*RAW RECORDS:*
▬▬▬▬▬▬
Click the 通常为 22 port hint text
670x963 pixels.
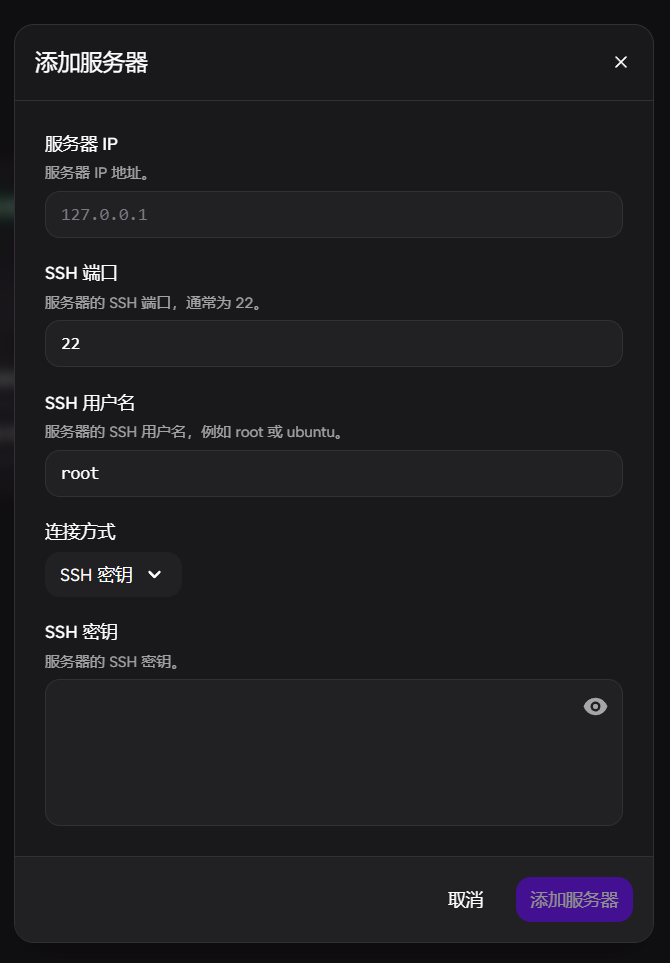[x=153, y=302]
▬▬▬▬▬▬
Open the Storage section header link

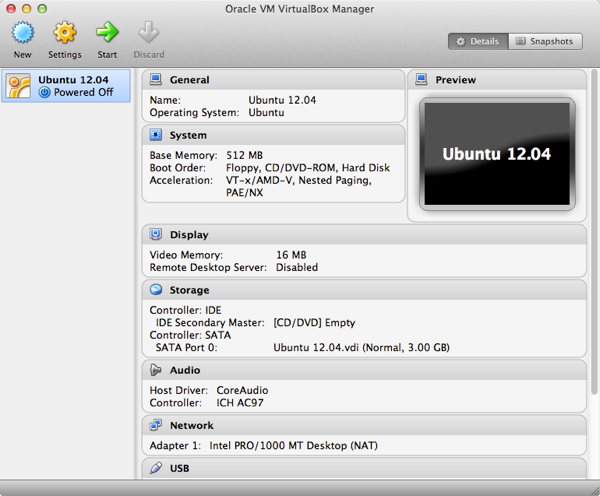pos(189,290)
▬▬▬▬▬▬
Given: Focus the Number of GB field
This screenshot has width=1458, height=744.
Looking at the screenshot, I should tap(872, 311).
▬▬▬▬▬▬
*SHORT PROBLEM:* Express the records between the lines holding "Given: Focus the Number of GB field" and "Looking at the", inclusive, as a two-column CSV with the headers text and answer. Each record gets one row, with its text and its answer in quoted fields and line breaks replaced by spaces.

*FULL ANSWER:*
text,answer
"Given: Focus the Number of GB field This screenshot has width=1458, height=744.","Looking at the screenshot, I should tap(872, 311)."